ライバルを超えたい。どうしても手に入らないなら、奪ってしまいたい。
今日ここまで出来たんだから、明日はもっとやれるはずだ──
それは確かに、人なら誰もが持つ欲求だった。
でももう、そんな欲は歓迎されない時代になったんだよ、ルナ。
だって先に進もうっていう夢や欲望は、本来ならヒトの進化につながるかも知れないけど──
今の時代だと、人が人を滅ぼす大戦争に繋がるからな」
「短絡的すぎない!?
それに貴方が、それを言うの? シン!
貴方はフリーダムを倒すって、あれだけ頑張っていたじゃない!」
「その結果、俺、どうなったっけ?」
笑みを消しながら、静かにシンは呟いた。
そう言われると、ルナマリアも何も言えない──
フリーダムに敗れ、ミネルバを失い、レイを失い、人生の目的と言えるもの全てを失い、ただ荒れるだけ荒れたシンを知っている彼女には。
「なぁ、ルナ。
人の進化がいきなり滅亡とかにつながるってのは、確かに短絡的だとは思う。
でもさ──俺、正直、疲れたんだよな」
「……えっ?」
「俺、思うんだ。
誰かに勝ちたいとか、憎い相手をやっつけたいとか──
そんなこと考えずに過ごせていたら、もっと楽に生きられたんじゃないかって」
どういうことなのか。シンの言葉とは思えない。
私は幻でも見ているのか。いや恐らく、これは幻なのだろう。
こんな世界が、あるはずがない。
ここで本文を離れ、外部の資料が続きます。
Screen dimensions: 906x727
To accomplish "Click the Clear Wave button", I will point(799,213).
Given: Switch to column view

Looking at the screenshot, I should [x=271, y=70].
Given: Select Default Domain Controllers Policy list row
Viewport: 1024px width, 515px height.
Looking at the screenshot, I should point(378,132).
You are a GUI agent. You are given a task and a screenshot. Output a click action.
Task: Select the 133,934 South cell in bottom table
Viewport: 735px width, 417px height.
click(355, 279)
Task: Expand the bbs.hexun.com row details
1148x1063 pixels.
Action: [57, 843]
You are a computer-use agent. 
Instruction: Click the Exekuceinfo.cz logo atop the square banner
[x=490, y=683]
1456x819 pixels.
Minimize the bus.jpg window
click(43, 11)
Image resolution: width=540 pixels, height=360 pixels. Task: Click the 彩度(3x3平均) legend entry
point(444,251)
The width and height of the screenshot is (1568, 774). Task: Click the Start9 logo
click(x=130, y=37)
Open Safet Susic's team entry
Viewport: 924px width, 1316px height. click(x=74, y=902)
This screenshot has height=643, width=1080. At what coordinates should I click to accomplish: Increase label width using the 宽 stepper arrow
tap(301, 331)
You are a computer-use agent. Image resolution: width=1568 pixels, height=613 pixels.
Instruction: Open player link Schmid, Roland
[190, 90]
あっていいはずがないから。
「シン──メイリン?
貴方たち、一体どうしちゃったの?」
あまりにも変わり果ててしまったシンとメイリンに、動揺を隠せないルナマリア。
そんな姉に、メイリンは笑いながら言う。
「そんな顔しないでよ、お姉ちゃん。
ここはお姉ちゃんの望みだって、いくらでも叶えられる世界なんだよ?
アスランさんだって、私たち二人のものに出来るんだから!」
ルナマリアの表情を下から覗き込むように、悪戯っぽくウインクしてみせるメイリン。
その唇は、よく見ると薄紅のルージュで艶っぽく濡れていた。
姉の自分の目にさえ、よく熟して甘い水の滴る果実のように見える。
「今日はちょっと無理だけど、明日だったら譲ってあげるよ。アスランさんを」
分からない。
シンとメイリンの言っていることの殆ど全てが、ルナマリアには分からない。
アスランを、二人のものに出来る?
しかもそうすることを、シンまでが当たり前のように受け入れている?
おかしい。おかしい。おかしい──!!
「何だって……?」
ルナマリアと同様、意味は通じるが内容が理解出来ない会話を続けていたサイ。
そんな時、ふと告げられたフレイの言葉に──
サイは、心のどこかを酷く踏みにじられる感覚に苛まれていた。
「え、意味分からなかった? だからー……
私、今日はキラのところに行くから駄目だけど、明日と明後日だったらサイのものになれる、ってこと!」
全く屈託なく、当たり前のように、フレイはそんな言葉をサイに吐いてのけたのだ。
一瞬言葉を失ったサイを、面白そうに覗き込むトール。
「そんな顔するなよ。
俺だって、その次だったらミリィ譲ってもいいぜ?
ミリィもちょうど、たまにはサイとしたいって言ってたし」
「もー、トールってばハッキリ言わないでよー!」
はしゃぐミリアリア。微笑み続けるフレイ。
「私、サイもキラも大好きだから。
二人とも手に入れたいって思うのは、当たり前でしょ?」
サイの中で何かが酷く荒ぶり、状況を拒絶する。
──やめてくれ。
これ以上、みんなを汚さないでくれ。
どうしてそう思うのか、サイ自身もよく分からない。
しかし、フレイの今の言葉が何らかのトリガーになったかの如く、サイはこの世界に怒りさえ感じ始めていた。
フレイがまたしても嗤う。
今度ははっきりと、侮蔑を含んだ面持ちで。
「あはっ……
サイってば、やっぱり私を独占したい、って思ってる?」
「普通、そうじゃないのか。
俺は、フレイは俺だけのものであってほしい。
フレイは、俺だけの特別であってほしい──」
サイはフレイと、その背後のミリアリアにトール、カズイをそれぞれゆっくり見渡しながら言う。
「みんな、そうじゃないのか?
恋人は、自分の特別であってほしい。恋人に、自分を特別と思ってほしい。
そういうものじゃないのか?」
首を傾げながら、フレイはあくまで穏やかだった。
「サイ。それは、わがままって言うの。
特別が二人や三人いたって、別にどうってことないでしょう?」
──どうする。
この世界は理解出来ず、許しがたい。少なくとも、俺にとっては。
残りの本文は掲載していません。